Gowin interviewed Dennie four months after the incident. He did not take a verbatim statement but rather summarized in a report what he heard Dennie say. Dennie did not sign the statement, and it is not apparent from the record that she even had an opportunity to read it. The statement was not under oath and, obviously, Dennie was not subject to cross-examination about the statement.
There also was evidence that Gowin also took a statement from Marlena Cook but that she refused to sign it because she believed it contained inaccuracies.
We note first that it is likely that this issue involves double hearsay. If defense counsel intended to offer Gowin’s memorandum either as an exhibit or through having Gowin testify from it, the content of that memorandum would be hearsay. Minn. R. Evid. 801(c). Thus, both Gowin’s statement and Dennie’s statement would have to meet some hearsay exceptions to be admissible. Minn. R. Evid. 805.
But even if defense counsel did not intend to offer Gowin’s summary, we agree with the district court that Dennie’s purported statements lacked circumstantial guarantees of trustworthiness equivalent to those of traditional hearsay exceptions. The alleged statement was not particularly fresh in time; it was taken by someone associated with one of the parties; it was not a verbatim statement but rather was the investigator’s impression of what the witness said; and there is no way to be reasonably sure the witness would adopt the statement as being true and accurate. And accuracy is called into question because another witness (albeit likely a biased witness) denied the accuracy of a similar “statement” Gowin took from her. The Dennie statement falls far short of the type and degree of trustworthiness that would qualify it for admission under rule 804(b)(5).
Failure to Call Witnesses
The state moved in limine to preclude defense counsel from commenting in final argument on the state’s failure to call certain witnesses on the state’s witness list to testify. The district court granted the motion. Bernardi argues that ruling was error.

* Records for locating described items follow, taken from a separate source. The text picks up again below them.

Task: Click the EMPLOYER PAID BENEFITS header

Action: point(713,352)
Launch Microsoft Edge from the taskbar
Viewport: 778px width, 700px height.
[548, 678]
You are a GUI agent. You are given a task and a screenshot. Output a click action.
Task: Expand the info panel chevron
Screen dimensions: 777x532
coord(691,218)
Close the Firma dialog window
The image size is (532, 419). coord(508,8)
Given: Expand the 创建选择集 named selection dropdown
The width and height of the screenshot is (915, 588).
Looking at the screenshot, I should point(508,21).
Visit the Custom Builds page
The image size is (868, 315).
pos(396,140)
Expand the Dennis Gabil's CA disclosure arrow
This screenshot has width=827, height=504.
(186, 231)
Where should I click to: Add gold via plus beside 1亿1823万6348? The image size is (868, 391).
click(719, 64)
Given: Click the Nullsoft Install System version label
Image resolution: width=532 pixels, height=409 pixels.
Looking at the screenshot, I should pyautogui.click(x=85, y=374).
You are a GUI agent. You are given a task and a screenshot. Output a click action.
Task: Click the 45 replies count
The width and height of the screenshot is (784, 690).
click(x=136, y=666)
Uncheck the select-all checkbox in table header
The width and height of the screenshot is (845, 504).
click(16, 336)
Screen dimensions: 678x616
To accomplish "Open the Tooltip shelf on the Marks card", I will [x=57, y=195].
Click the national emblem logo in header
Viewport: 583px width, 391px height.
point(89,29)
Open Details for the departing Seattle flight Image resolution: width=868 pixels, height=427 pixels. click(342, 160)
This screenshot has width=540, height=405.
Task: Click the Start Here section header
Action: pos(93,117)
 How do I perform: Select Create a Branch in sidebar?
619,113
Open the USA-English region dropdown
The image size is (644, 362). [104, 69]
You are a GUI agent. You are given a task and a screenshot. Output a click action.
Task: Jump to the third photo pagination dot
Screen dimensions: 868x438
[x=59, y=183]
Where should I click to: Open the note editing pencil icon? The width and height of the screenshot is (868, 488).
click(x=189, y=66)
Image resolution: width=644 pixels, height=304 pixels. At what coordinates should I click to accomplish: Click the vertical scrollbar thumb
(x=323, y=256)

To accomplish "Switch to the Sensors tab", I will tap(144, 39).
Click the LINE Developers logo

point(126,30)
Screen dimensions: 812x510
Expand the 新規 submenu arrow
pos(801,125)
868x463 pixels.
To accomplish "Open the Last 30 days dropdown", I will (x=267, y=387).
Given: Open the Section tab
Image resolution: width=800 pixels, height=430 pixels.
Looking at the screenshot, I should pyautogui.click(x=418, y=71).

The general rule is that “no adverse inference may be drawn from a party’s failure to produce evidence equally available to both sides.” State v. Swain, 269 N.W.2d 707, 717 (Minn. 1978). The district court has the authority to order defense counsel to refrain from commenting on the prosecutor’s failure to call a witness if the witnesses are equally available to both parties. State v. Thomas, 305 Minn. 513, 516, 232 N.W.2d 766, 768 (1975).
Not only were the witnesses equally available to both the state and the defense, defense counsel actually called the witnesses to testify. Thus, the jury saw and heard the witnesses, and they were subject to impeachment by either party. Minn. R. Evid. 607.
Apparently, defense counsel wanted to argue that an adverse inference could be drawn about what those witnesses would say because the state decided not to call them. But such an inference may be argued, if allowed at all, about witnesses who do not testify when it would be natural to expect one party or the other to call them. See State v. Peterson, 266 Minn. 77, 84, 123 N.W.2d 177, 182 (1963) (stating arguments as to adverse inferences may be allowed with sufficient foundation). This is not the case here. There is no merit in the contention that the court’s ruling on the state’s motion in limine was error.
D E C I S I O N
The evidence was sufficient to support appellant’s first-degree assault conviction and the district court did not err in excluding a hearsay statement or in prohibiting defense counsel from commenting in final argument on the state’s failure to call witnesses available to both parties.